Cass. pen., Sez. 3^, sentenza n. 23954/2023, udienza pubblica del 23 marzo 2023, ricorda che la messa alla prova non può essere chiesta per la prima volta nel giudizio in cassazione e, nel caso di imputazioni plurime e cumulative, non può essere disposta solo per alcune di esse.
La ragione giustificatrice dell’istituto della messa alla prova va individuata nel favore per la risocializzazione del condannato, prima ed in via alternativa e preferibile rispetto alla sottoposizione di esso a pena.
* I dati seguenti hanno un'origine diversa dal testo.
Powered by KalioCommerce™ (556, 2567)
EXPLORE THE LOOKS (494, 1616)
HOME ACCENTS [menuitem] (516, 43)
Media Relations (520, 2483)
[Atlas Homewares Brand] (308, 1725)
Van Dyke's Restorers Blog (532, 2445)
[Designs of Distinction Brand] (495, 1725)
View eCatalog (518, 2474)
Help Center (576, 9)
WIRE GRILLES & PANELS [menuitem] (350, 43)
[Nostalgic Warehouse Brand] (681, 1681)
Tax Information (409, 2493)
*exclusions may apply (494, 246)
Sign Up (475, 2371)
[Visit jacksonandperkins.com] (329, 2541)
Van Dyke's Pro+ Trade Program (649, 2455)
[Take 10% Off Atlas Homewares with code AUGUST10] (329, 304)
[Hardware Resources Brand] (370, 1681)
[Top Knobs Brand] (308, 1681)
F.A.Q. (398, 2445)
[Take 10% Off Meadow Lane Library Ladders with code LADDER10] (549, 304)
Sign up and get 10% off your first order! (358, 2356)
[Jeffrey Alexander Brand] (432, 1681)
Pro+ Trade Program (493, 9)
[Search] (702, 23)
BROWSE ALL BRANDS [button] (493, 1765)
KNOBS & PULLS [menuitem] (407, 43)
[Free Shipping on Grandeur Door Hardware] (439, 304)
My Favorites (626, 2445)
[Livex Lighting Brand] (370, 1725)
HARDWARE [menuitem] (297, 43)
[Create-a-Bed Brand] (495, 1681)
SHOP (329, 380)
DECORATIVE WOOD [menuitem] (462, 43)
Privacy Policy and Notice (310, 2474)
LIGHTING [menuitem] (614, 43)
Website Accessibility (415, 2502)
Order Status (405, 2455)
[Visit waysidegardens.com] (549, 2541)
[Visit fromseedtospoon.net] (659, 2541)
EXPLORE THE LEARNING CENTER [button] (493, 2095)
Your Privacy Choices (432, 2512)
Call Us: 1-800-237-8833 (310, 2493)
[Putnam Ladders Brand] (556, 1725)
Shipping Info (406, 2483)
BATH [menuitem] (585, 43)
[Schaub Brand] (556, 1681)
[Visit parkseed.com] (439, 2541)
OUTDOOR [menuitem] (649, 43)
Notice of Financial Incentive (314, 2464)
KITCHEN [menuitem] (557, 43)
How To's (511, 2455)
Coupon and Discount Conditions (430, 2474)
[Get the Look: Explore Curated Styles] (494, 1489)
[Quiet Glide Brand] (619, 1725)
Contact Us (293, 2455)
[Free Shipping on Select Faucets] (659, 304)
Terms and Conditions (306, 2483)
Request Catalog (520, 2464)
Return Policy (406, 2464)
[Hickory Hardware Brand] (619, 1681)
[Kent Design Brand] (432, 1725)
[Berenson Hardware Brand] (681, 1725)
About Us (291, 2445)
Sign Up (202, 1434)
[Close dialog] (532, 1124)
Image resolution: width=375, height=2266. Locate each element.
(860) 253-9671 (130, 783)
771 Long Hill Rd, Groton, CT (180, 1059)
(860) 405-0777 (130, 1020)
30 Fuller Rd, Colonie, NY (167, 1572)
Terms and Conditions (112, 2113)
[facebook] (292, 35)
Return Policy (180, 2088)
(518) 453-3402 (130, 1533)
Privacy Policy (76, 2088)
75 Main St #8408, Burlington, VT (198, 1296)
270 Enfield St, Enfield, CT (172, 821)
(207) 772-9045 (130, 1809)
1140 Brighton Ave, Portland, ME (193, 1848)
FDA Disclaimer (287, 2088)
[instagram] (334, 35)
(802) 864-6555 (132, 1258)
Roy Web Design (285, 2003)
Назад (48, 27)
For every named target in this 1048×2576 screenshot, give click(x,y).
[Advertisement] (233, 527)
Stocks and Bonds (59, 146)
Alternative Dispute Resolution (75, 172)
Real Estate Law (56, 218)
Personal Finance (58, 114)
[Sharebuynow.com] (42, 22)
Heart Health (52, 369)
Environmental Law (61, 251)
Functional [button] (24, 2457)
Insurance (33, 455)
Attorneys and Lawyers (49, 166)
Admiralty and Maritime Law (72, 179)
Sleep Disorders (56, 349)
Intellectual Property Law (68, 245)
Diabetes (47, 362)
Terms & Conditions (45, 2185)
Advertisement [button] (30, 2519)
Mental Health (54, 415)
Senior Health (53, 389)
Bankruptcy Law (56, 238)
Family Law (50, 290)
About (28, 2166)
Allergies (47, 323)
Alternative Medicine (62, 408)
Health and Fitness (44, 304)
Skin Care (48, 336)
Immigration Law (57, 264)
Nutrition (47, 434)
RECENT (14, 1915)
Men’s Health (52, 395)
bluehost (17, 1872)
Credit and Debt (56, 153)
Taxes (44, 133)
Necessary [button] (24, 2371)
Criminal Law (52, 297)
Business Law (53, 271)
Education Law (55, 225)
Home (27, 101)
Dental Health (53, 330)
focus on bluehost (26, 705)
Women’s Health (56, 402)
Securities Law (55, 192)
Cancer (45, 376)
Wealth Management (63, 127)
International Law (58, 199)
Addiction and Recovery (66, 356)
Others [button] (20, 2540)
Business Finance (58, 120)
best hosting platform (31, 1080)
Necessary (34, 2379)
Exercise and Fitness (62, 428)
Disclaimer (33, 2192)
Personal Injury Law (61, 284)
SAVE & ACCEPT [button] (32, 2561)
Ma, se così è, ne scaturisce, con logica ovvietà, che tale procedimento di recupero del reo non possa essere parziale, sì da essere sperimentato e consentito, in caso di imputazioni plurime e cumulative, soltanto per alcune di esse: in tal senso, la Corte di cassazione ha già avuto modo di esprimersi, stabilendo che la sospensione con messa alla prova non possa essere disposta, previa separazione dei processi, soltanto per alcuni dei reati contestati per i quali sia possibile l’accesso al beneficio, in quanto la messa alla prova tende all’eliminazione completa delle tendenze antisociali del condannato, sì che una rieducazione “parziale” sarebbe incompatibile con le finalità dell’istituto (Sez. 2^, sentenza n. 14112 del 12/03/2015).
Va inoltre ricordato che nel giudizio di impugnazione davanti alla Corte di cassazione l’imputato non può chiedere la sospensione del procedimento con la messa alla prova di cui all’art. 168-bis cod. pen., perché il beneficio dell’estinzione del reato, connesso all’esito positivo della prova, presuppone lo svolgimento di un iter processuale alternativo alla celebrazione del giudizio (Sez. 5^, n. 35721 del 09/06/2015 – dep. 26/08/2015, Rv. 264259 – 01, la quale, in motivazione, ha evidenziato che la mancata applicazione della disciplina della sospensione del procedimento con messa alla prova nei giudizi di impugnazione pendenti alla data della sua entrata in vigore, stante l’assenza di disposizioni transitorie, non determina alcuna lesione del principio di retroattività della “lex mitior“).